DATA FOR PROCESSING Block Start
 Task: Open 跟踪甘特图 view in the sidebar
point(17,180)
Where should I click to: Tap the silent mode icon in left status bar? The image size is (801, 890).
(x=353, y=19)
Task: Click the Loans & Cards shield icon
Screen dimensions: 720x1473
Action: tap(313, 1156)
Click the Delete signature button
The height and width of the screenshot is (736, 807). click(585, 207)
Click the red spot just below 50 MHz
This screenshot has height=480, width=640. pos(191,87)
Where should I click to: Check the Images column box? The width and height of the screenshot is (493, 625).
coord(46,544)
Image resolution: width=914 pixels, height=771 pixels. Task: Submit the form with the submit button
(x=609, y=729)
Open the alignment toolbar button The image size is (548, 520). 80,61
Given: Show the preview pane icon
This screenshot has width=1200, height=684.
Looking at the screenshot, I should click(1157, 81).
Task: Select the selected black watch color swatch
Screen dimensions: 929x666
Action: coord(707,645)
DATA FOR PROCESSING Block End
Retyping the data above exactly and in full is the task.

 Task: Open 跟踪甘特图 view in the sidebar
point(17,180)
Where should I click to: Tap the silent mode icon in left status bar? The image size is (801, 890).
(x=353, y=19)
Task: Click the Loans & Cards shield icon
Screen dimensions: 720x1473
Action: tap(313, 1156)
Click the Delete signature button
The height and width of the screenshot is (736, 807). click(585, 207)
Click the red spot just below 50 MHz
This screenshot has height=480, width=640. pos(191,87)
Where should I click to: Check the Images column box? The width and height of the screenshot is (493, 625).
coord(46,544)
Image resolution: width=914 pixels, height=771 pixels. Task: Submit the form with the submit button
(x=609, y=729)
Open the alignment toolbar button The image size is (548, 520). 80,61
Given: Show the preview pane icon
This screenshot has width=1200, height=684.
Looking at the screenshot, I should click(1157, 81).
Task: Select the selected black watch color swatch
Screen dimensions: 929x666
Action: coord(707,645)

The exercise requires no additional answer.